I belong to a group of ten that meets once a month. Our teacher is Ms Chiyoko Nakazaki, who we call Nakazaki Sensei, as you do in Japanese. I know that in some classes the teacher provides the pattern, cloth and thread all cut up and ready to stitch, so that everybody does exactly the same thing, but Nakazaki Sensei’s approach is different. She encourages us all to find our own style and express our individuality through sashiko. However, she always stresses that in order to do this you must know the basics.
Each month she gives us one or two different sashiko patterns to study. During the lesson we copy these onto graph paper, then mark up the fabric and begin stitching if time allows. We are free to choose how we want to apply the pattern. Sometimes Sensei gives us a pattern for a bag, tissue box cover or something similar to follow and make up ourselves, or we can choose to do a simple fukin cloth, or use something ready-made. Sewing is my weak point, therefore whenever possible I like to find ready-made items so I can spend more time stitching and less time fussing around with a sewing machine.
According to Sensei, sashiko is all about mathematics, and if you can get the pattern right on paper first, you can apply it to anything. I’ve found that drawing patterns onto graph paper over and over really gives insight into how they are formed, which makes it easier to create variations, or adjust the proportions.
While working on drawing up patterns during the lesson we show each other the pieces we’ve made up since the previous month, look at examples of Sensei’s own work that she brings in for us to see, and exchange information about sashiko topics in general. At the end of the two-hour lesson, we finish up with a cup of tea and something sweet (always a delicious treat) and chat for a while. Once a year our group exhibits in a local art exhibition, and last year we also held a solo group exhibition for the first time.
Sensei herself studied under the now deceased Eiko Yoshida, a major influence in modern sashiko and author of many books whom I’ll write about in another post. Eiko Sensei’s students and followers are now led by her inheritor, Kumiko Yoshida, and in my next post I’ll introduce a recently published book featuring their work.
Thank you for all your kind comments so far. I enjoy reading them!
Hello, welcome to my blog.
Let’s get this introductory stuff out of the way so we can get down to talking about the fun stuff as soon as possible!
I was born in Australia and now reside long-term in Japan, working as a Japanese to English translator. And I'm a sashiko fanatic! I do sashiko because I love the patterns and learning about their history, thinking about colour combinations for fabric and thread, drawing up designs on graph paper and stitching them on the cloth. It’s like meditation, and better than resorting to any chemical option in my opinion. Nothing makes me more relaxed than when I’m stitching, or feel so satisfied as when I end up with a finished piece I can show off to my family and friends. If you’re reading this I’m sure you understand what I mean! I can’t sew and am really not very handy with doing craft projects generally, but I love sashiko, and I figure that if I can do it, anybody can.
Several decades ago when I first came to Japan, it wasn’t very visible. I saw kits and was curious about this craft, but found very few books about it in Japanese let alone English.
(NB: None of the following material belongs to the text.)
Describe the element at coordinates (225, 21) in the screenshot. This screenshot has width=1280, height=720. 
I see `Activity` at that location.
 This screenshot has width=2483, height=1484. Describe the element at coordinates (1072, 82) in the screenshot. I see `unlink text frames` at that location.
It’s a different story now, of course; sashiko is popular around the world (though many Japanese people can’t quite believe that!), the word is even recognized in English and there is a lot more literature available than there used to be. In fact, I think one of the best sashiko resource books available in any language is written in English not Japanese! The book I’m referring to Susan Briscoe’s The Ultimate Sashiko Sourcebook. But comparatively speaking, literature on sashiko still occupies only a small area of bookshelf space in the bookshops here, and Western-style stitching is more popular than sashiko. So it’s still not mainstream.
I did kit pieces over the years to learn the stitches, but it was only after a life-changing illness a few years ago that I became seriously hooked and started drawing up designs myself. Nowadays I belong to a group and learn from a teacher. I’m still no expert at stitching, but I’m an addict, and my life is richer because of sashiko. My language skills give me access to all kinds of experiences in the sashiko world in Japan; meeting people, seeing exhibitions, and learning from books. This is the kind of thing that I’d like to share with you here in this blog: information about the contemporary sashiko scene in Japan that would be difficult to know about otherwise because of the language barrier.
I hope you’ll join me on my adventures!
I love sashiko. I love its simplicity and complexity, I love looking at it, doing it, reading about it, and talking about it.